(Data provided begins)

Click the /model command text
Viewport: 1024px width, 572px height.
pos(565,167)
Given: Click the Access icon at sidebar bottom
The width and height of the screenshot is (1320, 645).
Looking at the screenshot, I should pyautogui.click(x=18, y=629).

(Data provided ends)
(Data provided begins)

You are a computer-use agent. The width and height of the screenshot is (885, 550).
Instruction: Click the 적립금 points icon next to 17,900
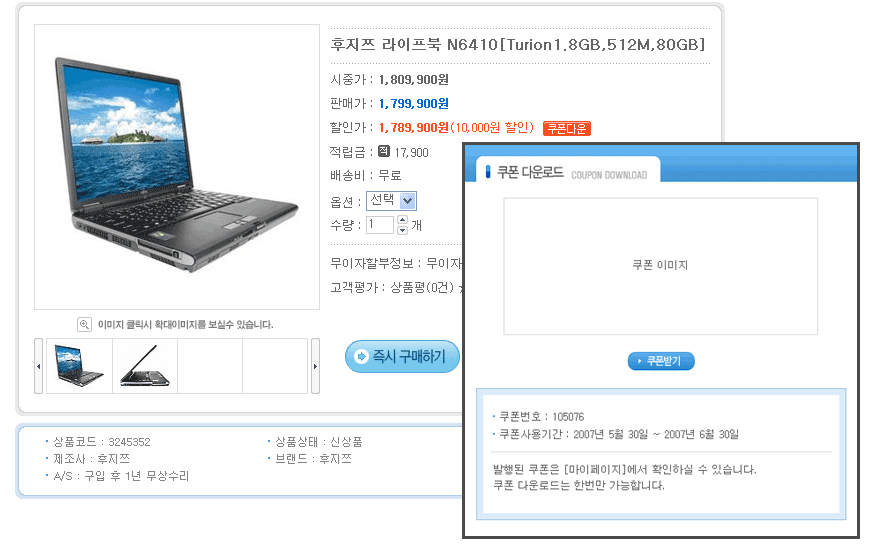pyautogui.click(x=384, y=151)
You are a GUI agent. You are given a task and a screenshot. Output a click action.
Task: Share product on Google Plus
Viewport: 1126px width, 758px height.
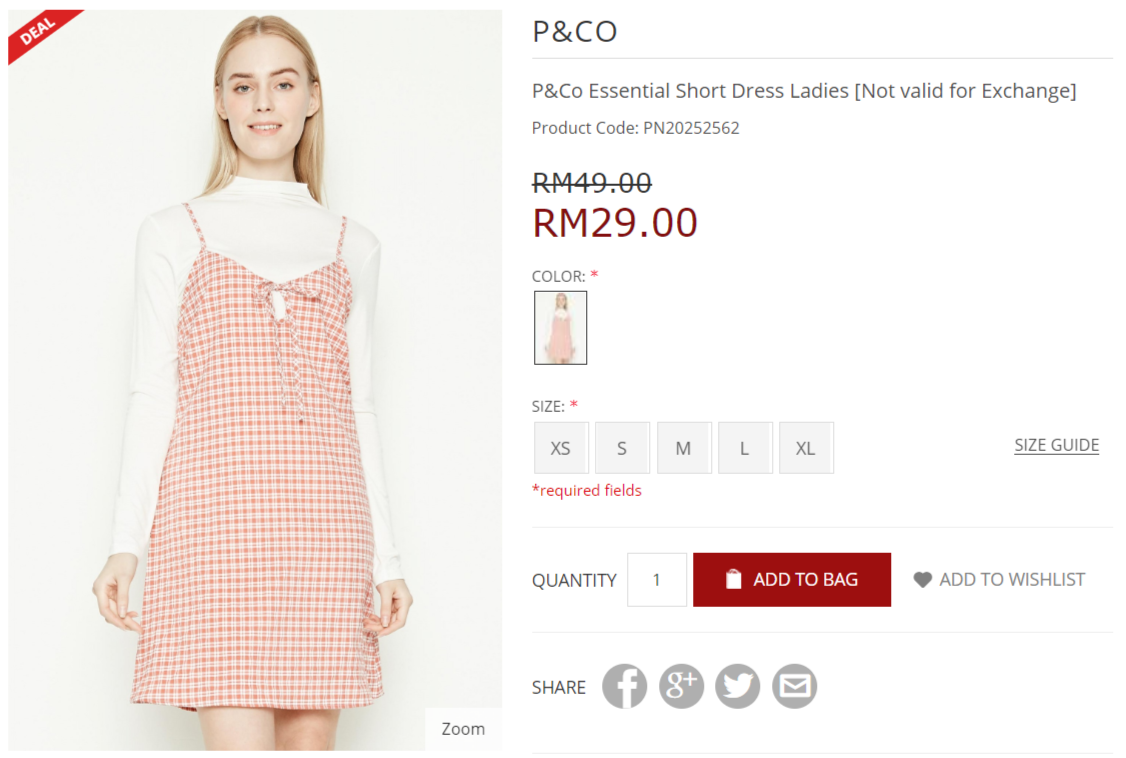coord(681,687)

(Data provided ends)
(Data provided begins)

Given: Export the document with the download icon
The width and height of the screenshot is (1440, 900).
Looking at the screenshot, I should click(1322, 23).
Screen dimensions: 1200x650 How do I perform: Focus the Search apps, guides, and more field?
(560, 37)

(Data provided ends)

* Exercise prompt
Each line above that contains the string "agent" counts once; give the number of such lines and nothing more.

* Answer space
2